Last night I ate dinner at one of Seattle’s newest restaurants. After the meal ended, it came time to make one last decision. To dessert, or not to dessert?
Now, I know this is hardly an original thought. In fact, I think it’s safe to say that nearly every diner in almost every restaurant ends their meal with this thought passing through their conversations. Perhaps the answer defaults to no, or better yet, yes! Perhaps you never speak of it. Maybe you don’t have the choice. But the questions lingers, and must be answered.
At a table nearby, someone knew my friend. They stopped by our table, conversed briefly about this and that, then brought us into their own finalizing decision. Should they or shouldn’t they?

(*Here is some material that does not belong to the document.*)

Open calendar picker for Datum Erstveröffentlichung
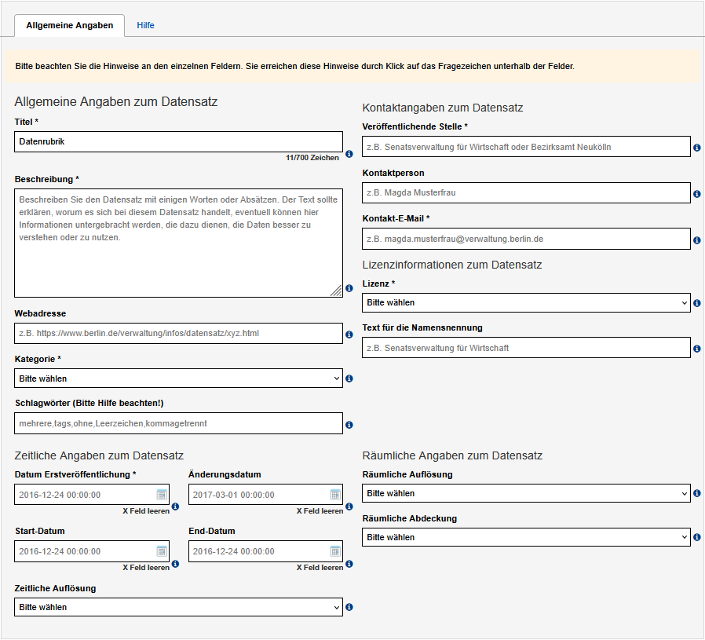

It’s only natural that in asking a pastry chef if you should have dessert, you will hear a resounding “yes.” If said question was asked within walking distance to the desserts I myself create, it’s a safe bet that I’m going to attempt to steer you towards them. So off the decided party went, suggestions made, towards their desserts at Poppy.
But the question still remained for myself and my friend. Should we or shouldn’t we?
We discussed our options. Cheese at the restaurant we were at, or did they even have desserts? Where else near by would we find tasty sweets? We even briefly discussed McFlurries and Shamrock Shakes retrieved on the car ride home, or ice cream from the store.
In the end, I made the decision I almost always make. I chose no.
It seems contradictory, for me to focus most of my time and energy providing a part of your meal that I myself don’t choose to experience. Don’t think for a second this slips my notice. Instead, I grill myself, examine the series of thoughts, feelings, emotions that lead to my own constant “no.”
It is this constant resistance to the kind of closing experience restaurant offer than helps shape my own creations. In looking deeper into my own decisions, I look for qualities my desserts need to posses to entice the diner back into the meal. When the physical hunger stops encouraging fork-fulls of food into your mouth, what other part of the psyche can I tempt?
Perhaps I can play on your curiosity, or a sense of nostalgia. Maybe I can give you another experience to share with your companion, a reason to prolong the time with friends, or even just give you a worthwhile treat for your sweet tooth.
What ever it is, examining my own motivations as a diner helps me ensure my desserts are worthy of your “yes.”